» **Data**:
>> start
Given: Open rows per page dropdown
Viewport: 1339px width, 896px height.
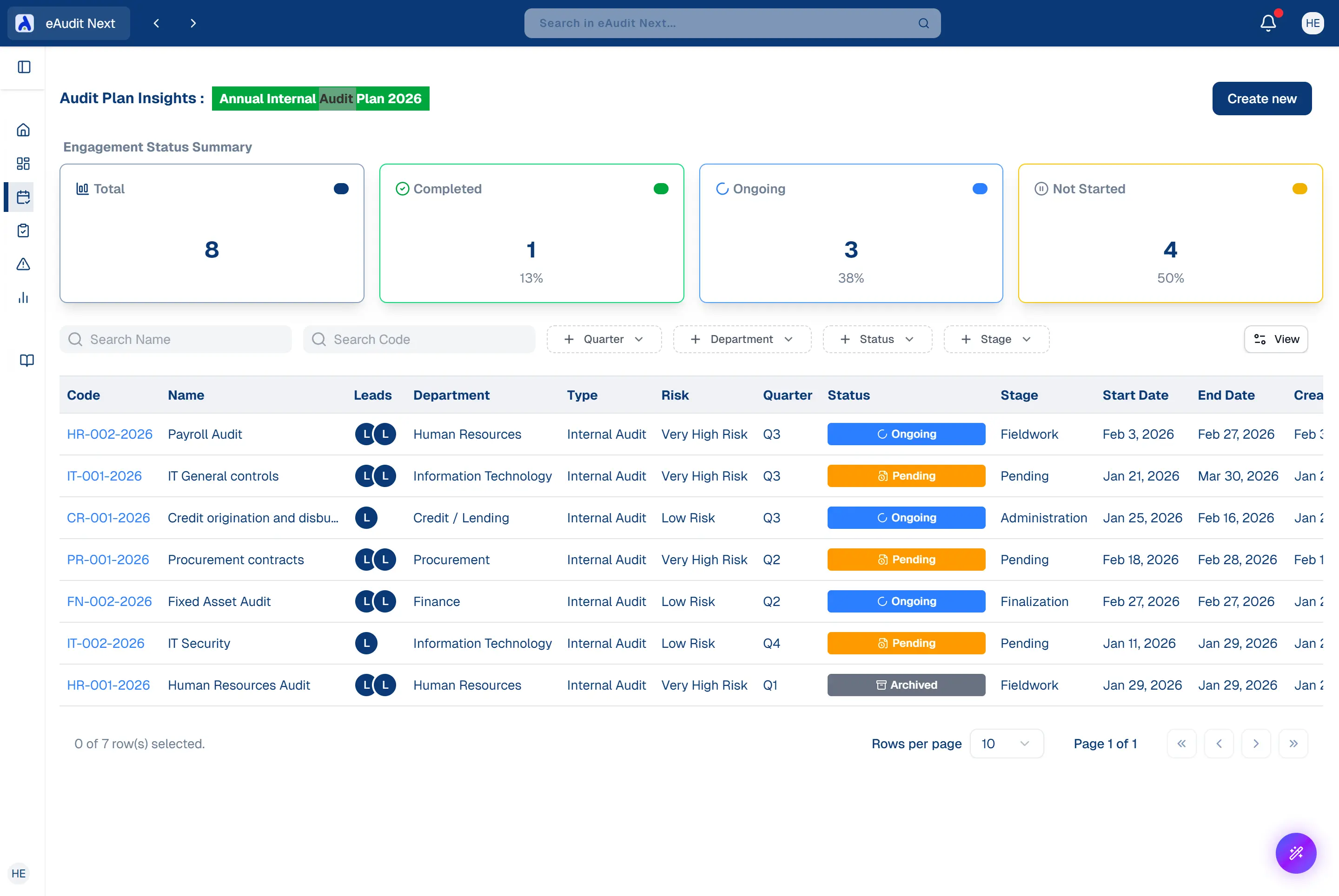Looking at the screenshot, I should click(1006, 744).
>> end
>> start
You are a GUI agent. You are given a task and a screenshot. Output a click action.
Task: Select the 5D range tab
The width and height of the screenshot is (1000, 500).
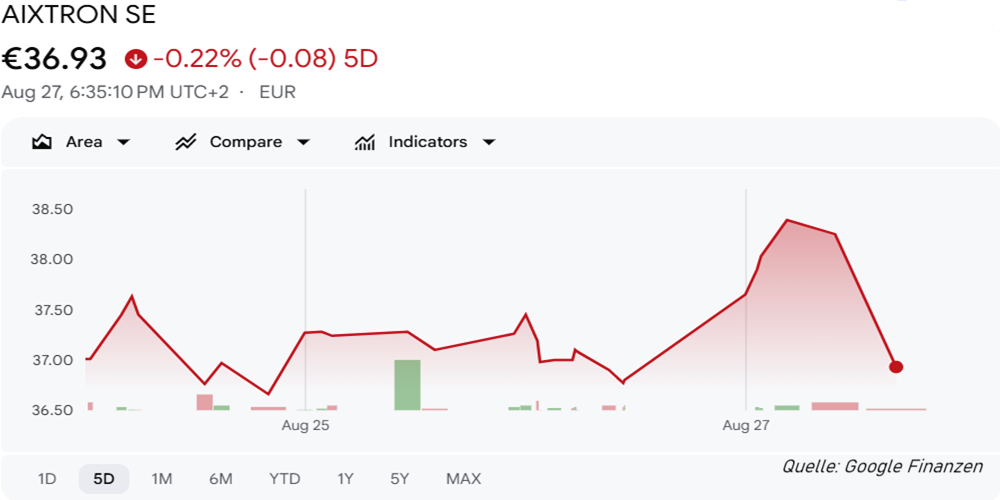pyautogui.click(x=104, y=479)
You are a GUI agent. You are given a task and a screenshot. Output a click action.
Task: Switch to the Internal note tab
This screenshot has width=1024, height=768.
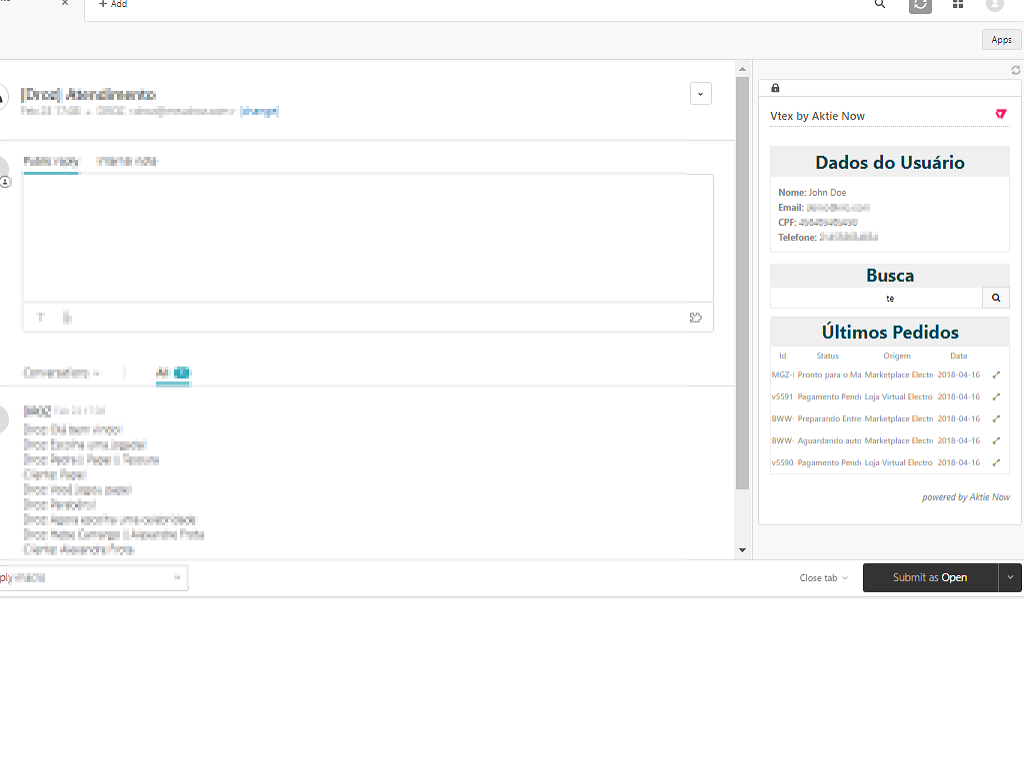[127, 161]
>> end
>> start
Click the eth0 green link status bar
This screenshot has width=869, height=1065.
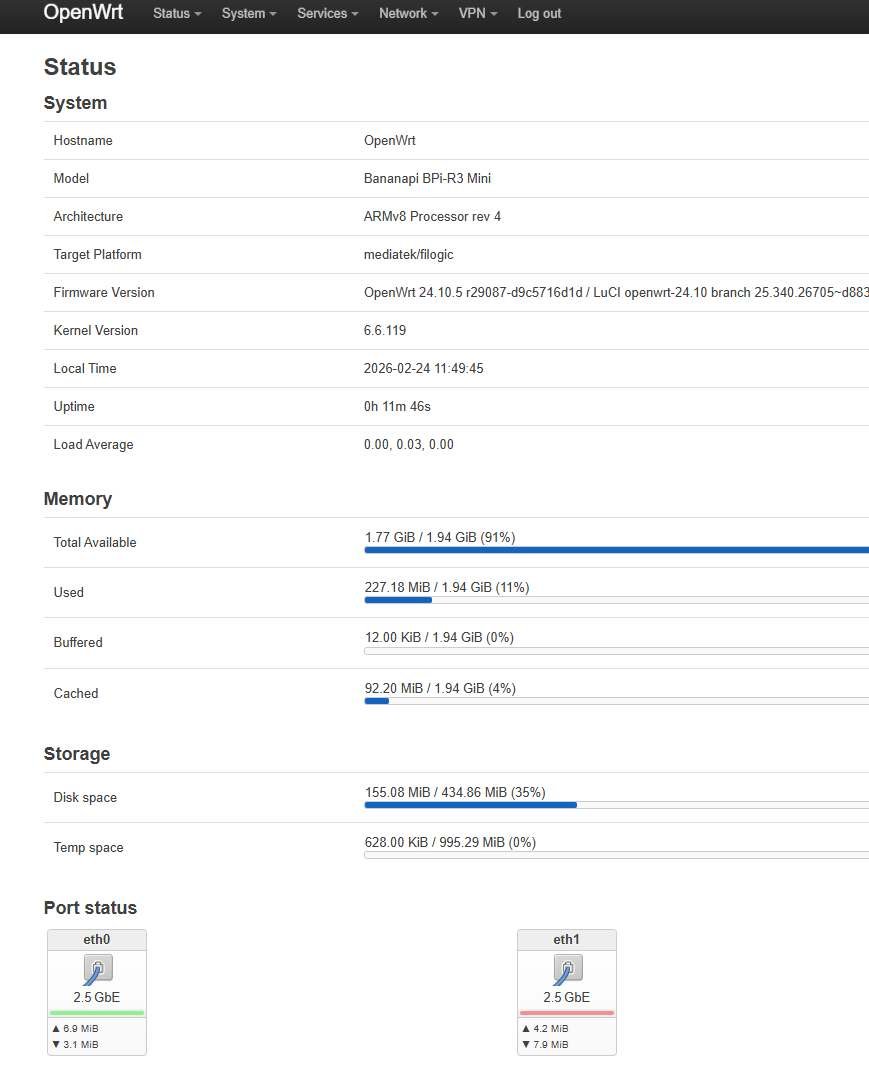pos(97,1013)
>> end
» **Directions**: Please reproduce only the lines starting at the one containing "Click the eth0 green link status bar" and ending at the one containing "pos(97,1013)", changing "green" to "orange" and keeping everything else the same. Leave the pictures out.

» **Finished task**:
Click the eth0 orange link status bar
This screenshot has width=869, height=1065.
pos(97,1013)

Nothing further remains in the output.